Ostatnie napaści seksualne w Niemczech i Skandynawii były już wyjaśniane przez specjalistów od różnych dziedzin wiedzy. Kryminolodzy, badacze kultur i cywilizacji, socjolodzy i psycholodzy – każdy ma jakąś metodę. Jak wiemy, swoją narrację mają też policja i media niemieckie: o tyle podejrzaną, że – jak się okazało – kłamliwą lub ideologicznie stronniczą. A co na temat zachowania tzw. uchodźców ma do powiedzenia językoznawca George Lakoff? I na ile można mu wierzyć?
Czytaj także:
W Polsce sławny językoznawca znany jest z dwóch pozycji. W 1988 roku ukazały się „Metafory w naszym życiu", a w 2011 – „Kobiety, ogień i rzeczy niebezpieczne. Co kategorie mówią nam o umyśle". Obie pozycje prezentują badania czołowych językoznawców kognitywnych i – jak podkreśla wydawca – stanowią „przełom w myśleniu o kategoriach i procesach poznawczych ludzkiego umysłu". George Lakoff, opierając się na osiągnięciach psychologii poznawczej, filozofii Wittgensteina oraz koncepcjach lingwistycznych, sprzeciwił się metaforze umysłu jako liczącej maszyny, a więc czegoś, co działa przede wszystkim według racjonalnych kategorii, a wydobył na jaw cielesne i emocjonalne podłoże ludzkiego rozumowania, w szczególności myślenia operującego metaforą.

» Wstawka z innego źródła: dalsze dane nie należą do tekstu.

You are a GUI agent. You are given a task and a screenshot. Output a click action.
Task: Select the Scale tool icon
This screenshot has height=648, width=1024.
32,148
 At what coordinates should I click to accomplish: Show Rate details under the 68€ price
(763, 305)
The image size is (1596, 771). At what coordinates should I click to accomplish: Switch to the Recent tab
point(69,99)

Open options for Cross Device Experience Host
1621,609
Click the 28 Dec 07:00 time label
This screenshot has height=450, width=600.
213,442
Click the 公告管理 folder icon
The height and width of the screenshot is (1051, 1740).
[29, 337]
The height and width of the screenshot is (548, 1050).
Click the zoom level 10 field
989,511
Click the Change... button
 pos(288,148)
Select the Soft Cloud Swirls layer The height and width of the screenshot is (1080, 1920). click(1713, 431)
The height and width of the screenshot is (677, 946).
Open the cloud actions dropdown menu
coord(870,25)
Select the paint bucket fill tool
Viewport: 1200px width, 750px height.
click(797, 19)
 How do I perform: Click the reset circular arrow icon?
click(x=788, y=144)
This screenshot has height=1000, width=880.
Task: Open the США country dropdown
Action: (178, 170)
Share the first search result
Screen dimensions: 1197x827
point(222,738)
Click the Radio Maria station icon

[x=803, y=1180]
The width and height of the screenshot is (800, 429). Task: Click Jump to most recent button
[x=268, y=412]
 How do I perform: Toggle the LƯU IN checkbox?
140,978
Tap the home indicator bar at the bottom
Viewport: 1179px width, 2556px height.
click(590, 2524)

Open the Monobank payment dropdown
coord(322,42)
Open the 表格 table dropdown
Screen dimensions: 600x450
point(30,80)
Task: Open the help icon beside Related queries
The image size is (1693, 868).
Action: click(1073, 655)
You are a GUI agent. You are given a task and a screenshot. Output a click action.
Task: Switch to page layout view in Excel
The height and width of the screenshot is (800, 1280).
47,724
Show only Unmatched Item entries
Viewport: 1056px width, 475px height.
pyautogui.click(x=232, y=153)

Jego własne badania nad metaforami kierującymi poglądami i systemem wartości społecznych doprowadziły go do skonstruowania modelu umysłu ludzkiego opartego na prototypach. Szerszego grona czytelników zainteresuje zapewne, co badaczowi udało się ustalić w kwestii metafor pojęciowych, które rządzą ideą i praktyką gwałtu.
Groźna metafora
W rozdziale „Gniew, pożądanie i gwałt" George Lakoff prezentuje wyniki swoich badań empirycznych nad metaforami dotyczącymi tych emocji. Jak się okazuje, posiadają one podobną strukturę pojęciową. To istotne dla życia indywidualnego i społecznego: zwłaszcza metafory związane z gwałtem są bardzo ważne, ponieważ ukazują wpływ pojęć emocjonalnych na ludzkie zachowania. Uczony stwierdza, że „nie w każdej kulturze występuje wysoka liczba gwałtów; gdzieniegdzie są one w zasadzie nieznane. Duża ich częstotliwość w Ameryce wynika niewątpliwie z wielu czynników, do których należy – jak sądzę – sposób, w jaki konceptualizujemy pożądanie i gniew wraz z przyjętymi przez nas potocznymi teoriami seksualności".
Aby zrozumieć nasze metaforyczne rozumienie pożądania, wystarczy uważnie przyjrzeć się potocznym zwrotom: „Jestem wyposzczony seksualnie"; „Mam spory apetyt na seks"; „Niezły z niej kąsek"; „Mógłbym cię schrupać"; „Ale ciacho!"; „Wygląda bardzo apetycznie"; „Aż się ślinił na jej widok" i wiele, wiele innych, które przyrównują pożądanie seksualne do uczucia głodu. Inaczej mówiąc, przedmiot pożądania jest pożywieniem, a nie człowiekiem.